I exhaled the drag of my cigarette, and licked my lips. I tasted Lana. She was still a fresh and sweet as when she was 16, untouched and open. I pinned her to this bed, not ours, and reclaimed her. With her hands above her head, I looked at her, face unchanged by the almost decade apart. I relished those eyes rolling in back of her head, fluttering and lips quivering. Her wrapped her legs around me, clenched my hands in hers.
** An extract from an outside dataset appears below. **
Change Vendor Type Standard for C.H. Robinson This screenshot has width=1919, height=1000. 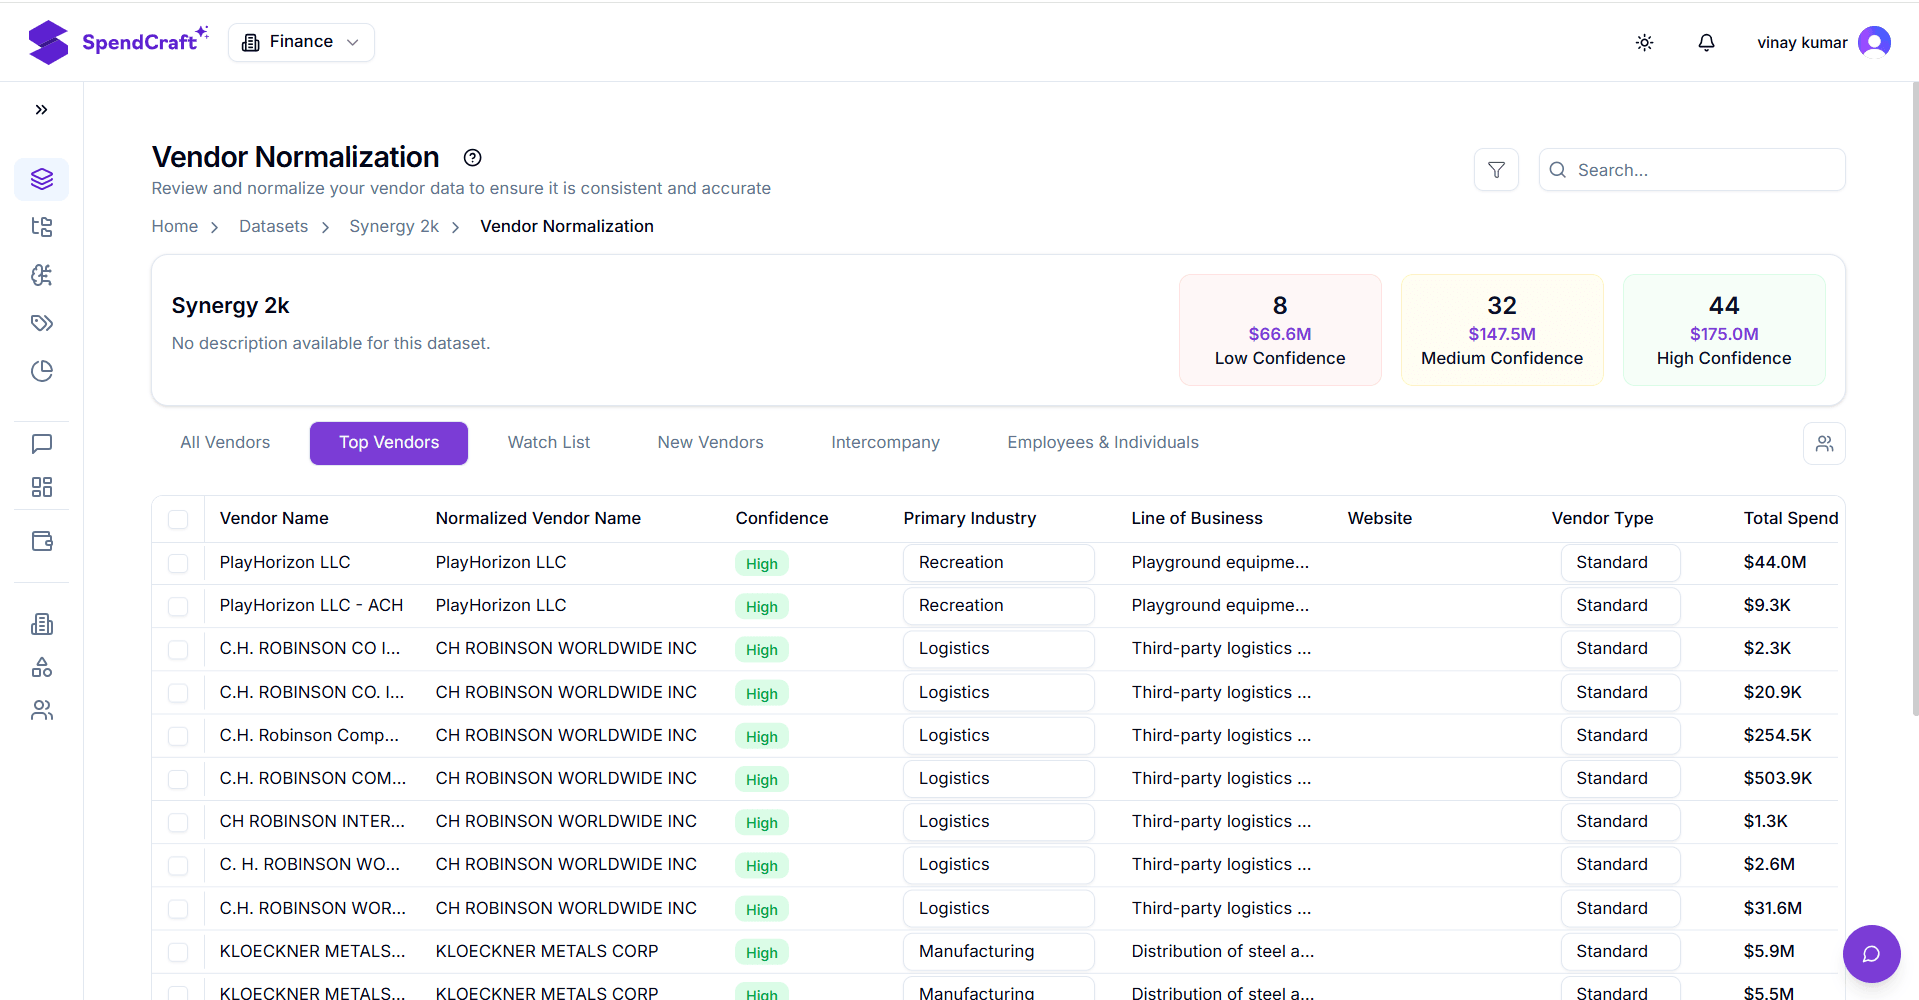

I thought about how she looked in her veil. “Keep your eyes open.” I leaned to her right ear, and growled as she came again. I felt the familiar flutter through her, and rushing into me. I felt whatever was broken meld, and shift to bringing us together again. I nipped into her shoulder, all of me incessant and needing all of her.

She couldn’t be a wife if she had a mate.

She couldn’t stay with him, not any more.

 

I stood up, adjusting my jacket and putting out my cigarette on the blue porch railing. I could hear her thoughts again. I knew he would come for me. I  can’t be here one second longer! I hadn’t, I had forgotten how good he tasted. How he felt–and, for a minute. I thought he forgot how I liked it.

She was giggling, oblivious that I had taken her ring as watched her sleep. I never wanted to see the damn thing on her again! Mrs. Lana Kenne was leaving. With me, tomorrow. No note. No nothing. As I went back onto the house, to wait for her again, naked and slick. I walked through the kitchen. Seeing the pen and pad there on the refrigerator, I left the good Doctor Kenne this note.

She’s leaving.

She’s gone.

If I see you again, I’m ripping your throat out with my teeth.

-Nate

 

I went to the staircase, taking three steps at a time. I had to remind myself not to phase, there was no need to be in a protector capacity for her right now. I wanted more of her. I shed clothes by the bed and watched the bathroom door. Delighted she was on the other side of it. I would make her remember that I knew her better than he did. And I knew her well enough that she would let me. Over and over again.